日本経済を立て直すどころか、財政赤字により公的債務を増やし、さらに景気を悪化させている。日本が、国債費(国債の償還費および利払い費)に、税収の44%も費やしているということは、医療、教育、福祉、防衛、警察などその他の公的サービスに使える費用は、残りの56%しか残っていないということだ。もし、この22兆円を国債費に費やさずにすめば(政府の借金のほとんどは法人税をまったく支払わない金融機関の救済に使われた)、日本政府はその22兆円を医療、教育、福祉、防衛などの政府が提供すべきサービスに充てることができるのである。そうなればまず国民がこれらのサービスを享受することができ、国民の幸福に寄与したはずである。さらに、22兆円分GDPが増え、2000年度の名目GDPは535兆円となり、年間成長率4.3%が達成されたかもしれない。それが実現すれば、企業や労働者の製品やサービス需要が高まり、供給過剰の状態が解消されたかもしれない。GDPの4.3%成長により、製品やサービス需要が22兆円分増加すれば、企業倒産や失業、それに伴う社会問題も改善されたであろう。

日本の国民1人当たりの消費額は、他の先進国よりも50%、米国より20%も高いが、GDPに占める社会消費の割合は他の先進国のわずか半分に過ぎない。日本は脱亜入欧のスローガンのもと、西欧諸国に必死に追いつこうとした過程で、伝統的な社会性向や社会的慣行を失い、個人主義の国になってしまった。人口に比した物の数は世界一多いかもしれないが、先進国の中で、日本ほど、大気や水が汚れている国が他にあるだろうか。通勤時間は1~2時間が当たり前、高齢者や弱者救済のための社会保障は不十分で、景観は乱れ、食糧自給率は北朝鮮並み、さらに海外からの攻撃にも無防備である。こんな国が日本以外にあるだろうか。

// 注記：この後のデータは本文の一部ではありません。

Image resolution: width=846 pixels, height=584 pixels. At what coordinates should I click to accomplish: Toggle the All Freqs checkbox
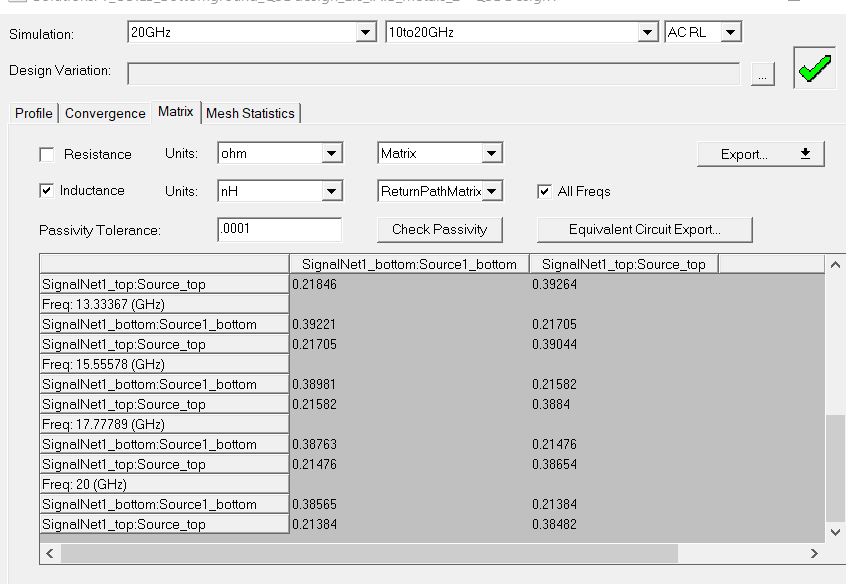pos(545,191)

なぜ日本は、物質的には満たされているものの、精神的、社会的、知的、体力的には満たされない成金人間で溢れた国になってしまったのだろうか。

日本の社会消費は、GDPのわずか9%である。国民の生活に不可欠な大気や水、食糧やエネルギー、交通や通信基盤の維持や改善、歴史および文化的遺産の保護、高齢者や弱者、失業者の救済、国防などは、個人では準備できないものであり、社会全体でしか賄えないものである。こうした社会消費に他の先進国ではGDPの18%を充てているが、日本はわずか9%しか費やしていないのが現状である。

日本の社会消費を他の先進国並みにGDPの18%に引き上げれば、国民の幸福にどれだけ寄与するか計り知れない。GDPの9%は約46兆円である。社会消費を46兆円増やせば、かつて1950年代から1970年代に民間部門で見られた高度経済成長期並みの奇跡を公的部門で作り出すことも不可能ではない。そうなれば、ITや他の技術をすべて駆使しても生産性向上が追いつかない状況が生まれるであろう。

財源についても心配はいらない。先進諸国の税収は、平均でGDPの38%に相当するが、日本は29%である。他の先進国並みに国民が税金を払うようになれば、社会的水準を他の先進国レベルに引き上げられるだけでなく、経済成長を達成し、現在日本経済を苦しめている需給ギャップを埋めると同時に、ITやその他の技術が提供する生産性向上を有効活用できるようになるであろう。

そのために必要なのが、国民の幸福のために正直かつ有能に奉仕することを誠実に念願する政府である。国民の役目は、それを政府に要求し、そうした政治家を選ぶべく選挙に関心を持つことしかない。